Strengths and Limitations

Augmenting the constructivist paradigm with a realist-informed conceptualization enhanced understanding of the value and locations where specific design features have their impacts and potentially produced transferable context-specific findings. A key strength of this study was the co-conceptualization of how mHealth can be useful with and for people with lived experiences of (dis)engagement with antiretroviral therapy in Iran. The findings are deepened because of engagement with the socially constructed realities of living with HIV in Iran, engaging and interacting with stakeholder views, while producing transferable findings for a shared reality in which an mHealth intervention can be implemented and empirically tested. Thus, the advantage of adding the realist analysis to the social constructivist study is that while engaging with subjective realities, were able to produce findings that can be transferable to similar settings through the realist ontological lens (Greenhalgh & Manzano, 2021).

The conceptualized mHealth intervention here can be useful where there is a need for increasing treatment demand and continuity and where treatment supply is not a barrier to successful treatment, but profound stigma, discrimination, and low awareness regarding HIV continue to pose challenges to treatment success.
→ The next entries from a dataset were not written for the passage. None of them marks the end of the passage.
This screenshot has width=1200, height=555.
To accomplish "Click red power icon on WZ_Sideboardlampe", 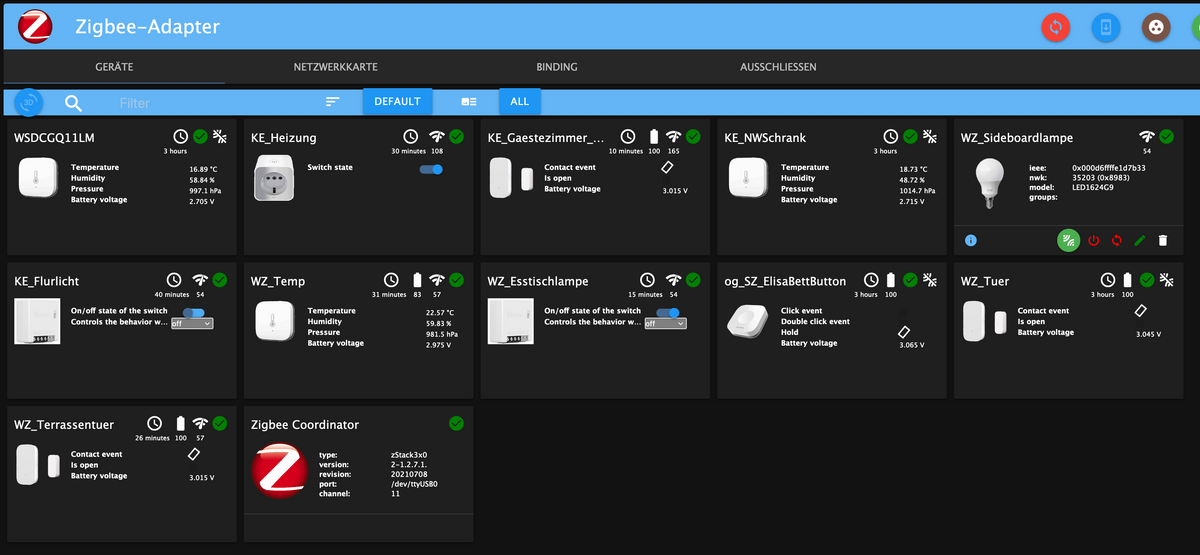I will pos(1093,240).
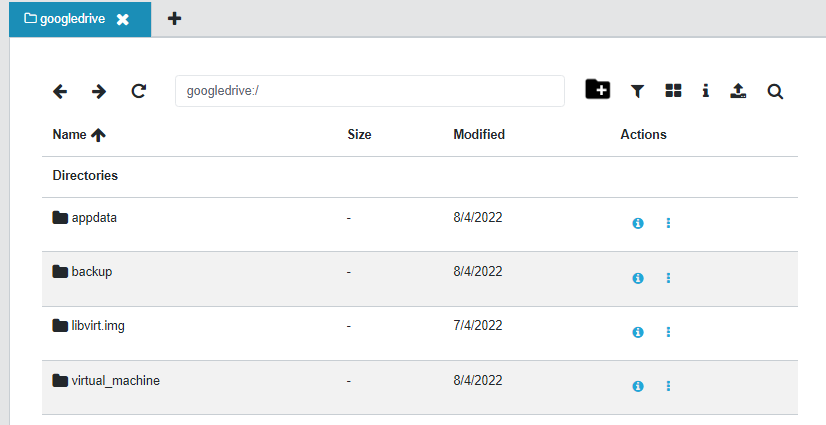Add a new tab with the plus
The image size is (826, 425).
pyautogui.click(x=174, y=19)
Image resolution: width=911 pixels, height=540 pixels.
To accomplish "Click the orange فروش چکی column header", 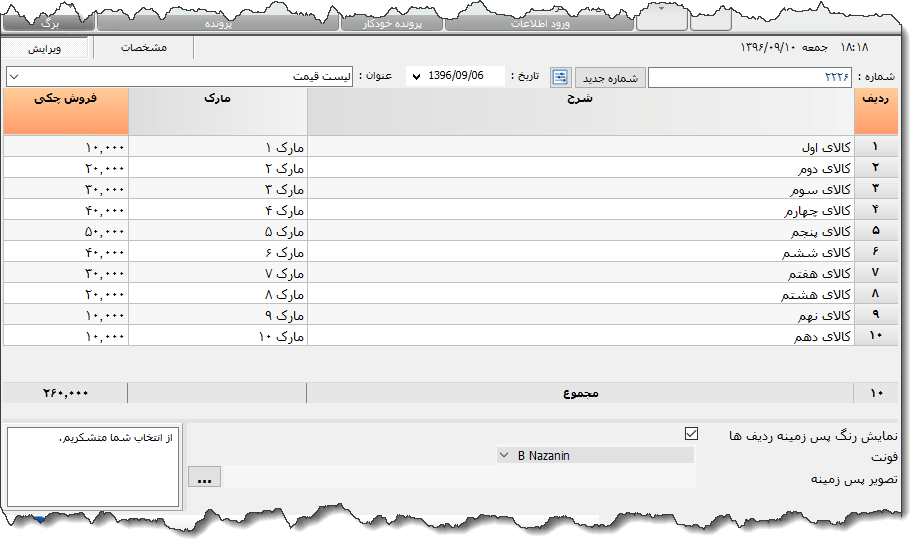I will pyautogui.click(x=66, y=111).
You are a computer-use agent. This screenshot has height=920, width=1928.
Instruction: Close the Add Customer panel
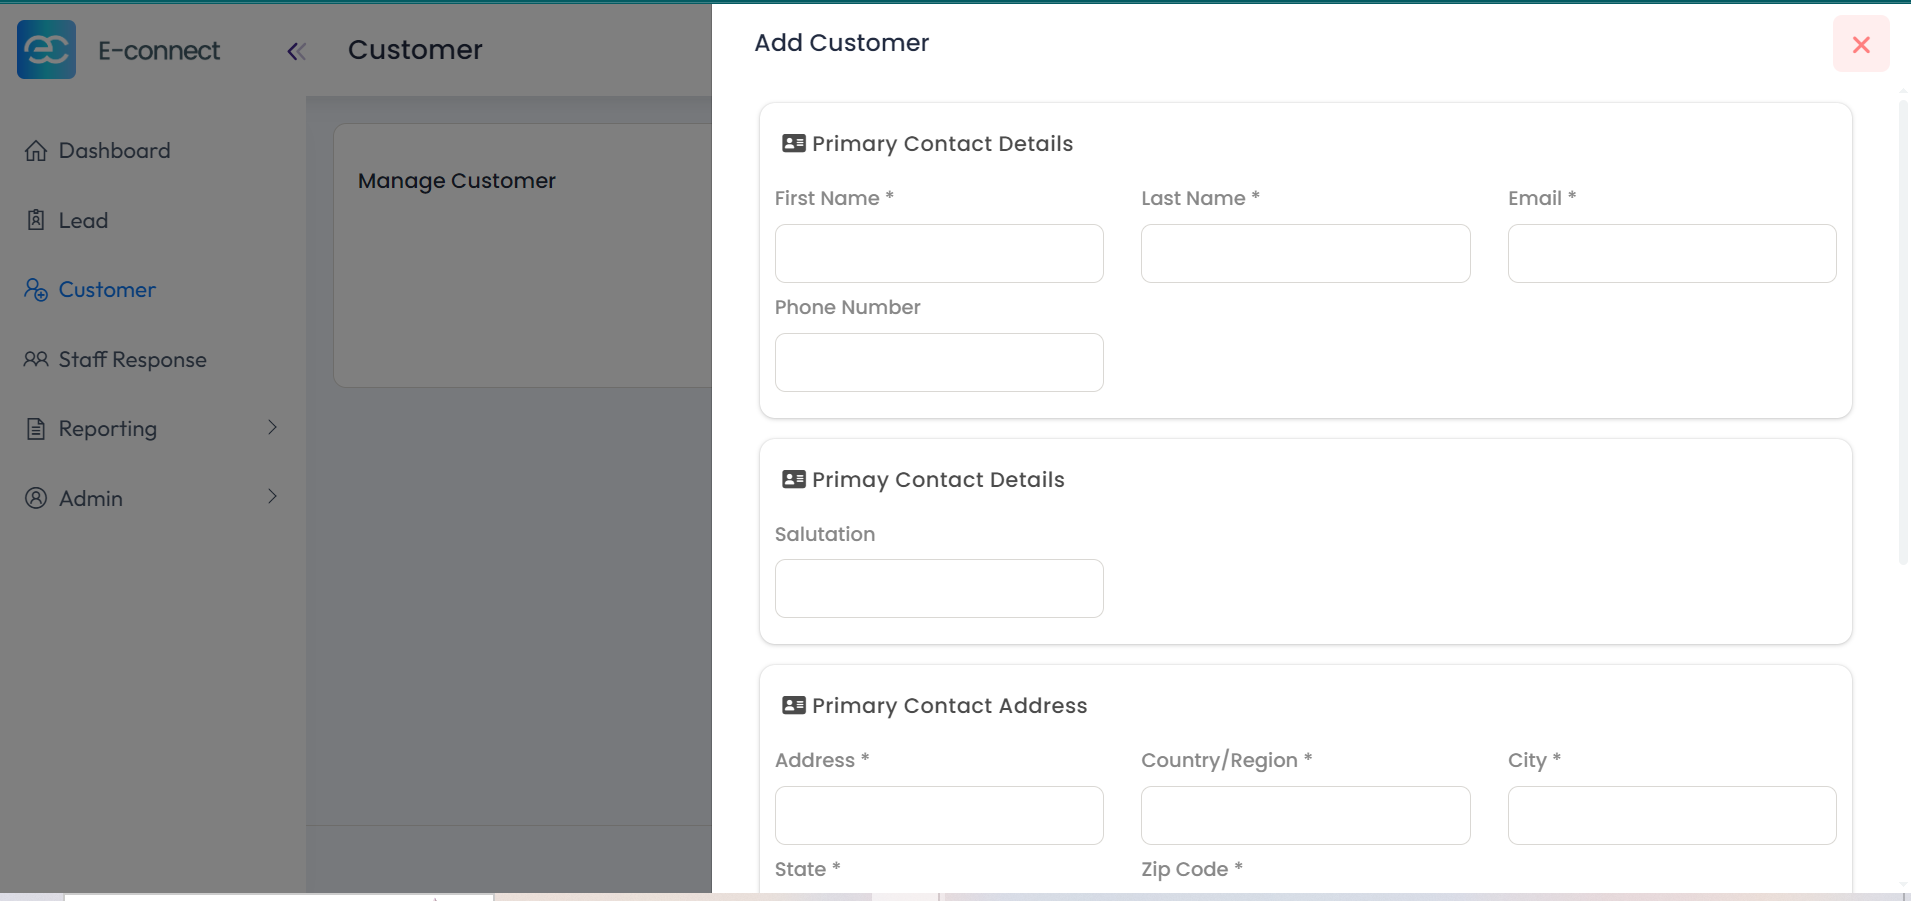tap(1860, 44)
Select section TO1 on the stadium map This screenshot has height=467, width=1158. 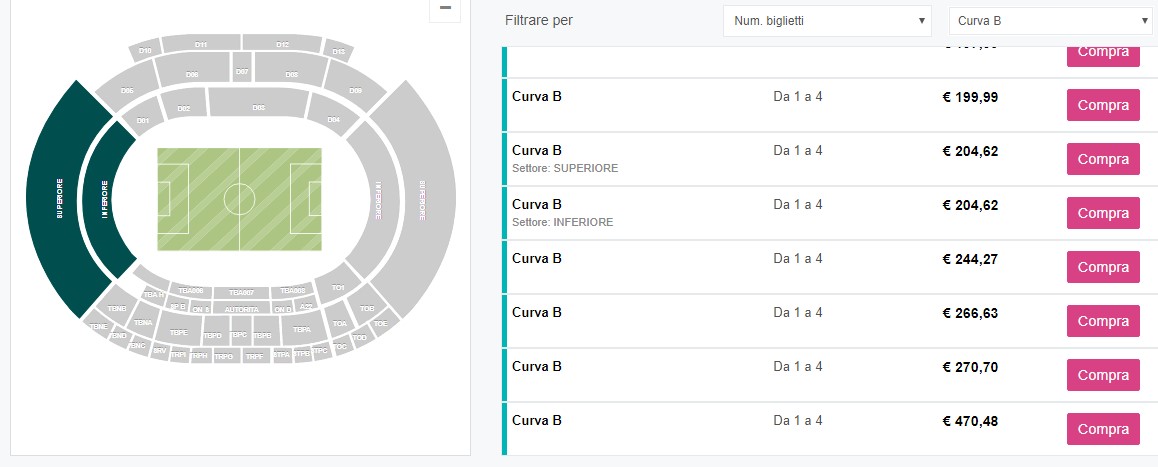(x=339, y=288)
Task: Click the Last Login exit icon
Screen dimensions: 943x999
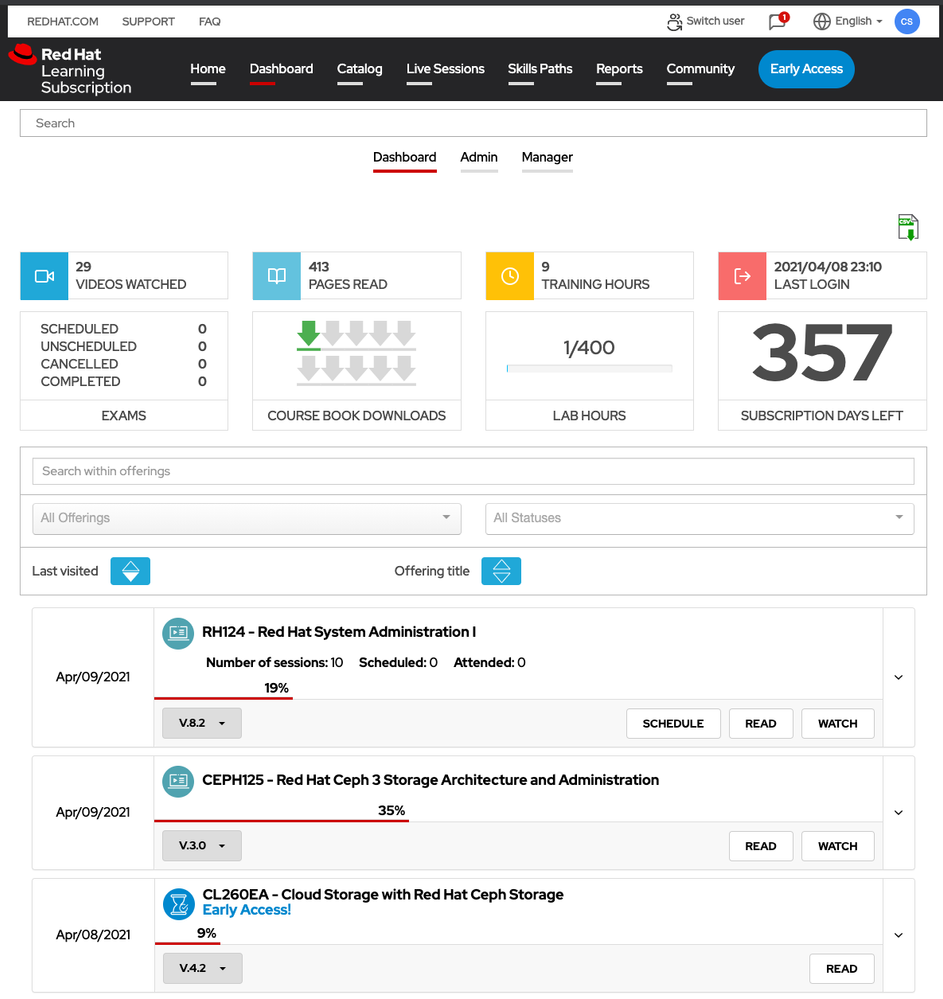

However, this study is only hypothesis generating, through which we attempted to theorize and understand the impacts of specific proposed mHealth design features on living with HIV in Iran or similar contexts. By conducting the study through a social constructivist lens, we acknowledge the subjective nature of the knowledge produced and possibilities for the role of the interviewer to have influenced the findings through their interactions and conversations with the participants. Similarly, we acknowledge that realist evaluations begin with an initial program theory and end with a more refined version of the said theory. By siting at the cross-roads of a social constructionist and realist research paradigms, the findings here cannot be interpreted in “full” realist terms because the data collection processes were not informed by an initial program theory (instead conducted through a social constructivist lens) and as such not meant to be interpreted through a “full” realist logic.

Future Directions

Future research can study the ways in which mobile phones can change the context of living with HIV and relating to treatment, care, and providers. Through a realist lens, the research focus on the efficacy of specific interventions can be expanded to answer more questions on where, how, when, why, for whom, and to what extent mHealth with its various affordances can be incorporated in scale and sustained. Future studies can also explore the contextual dimensions that a specific intervention can address. Investigating how certain mechanisms are triggered within specific contexts can unpack causal pathways and produce transferable concepts that can enhance the design and implementation of future interventions.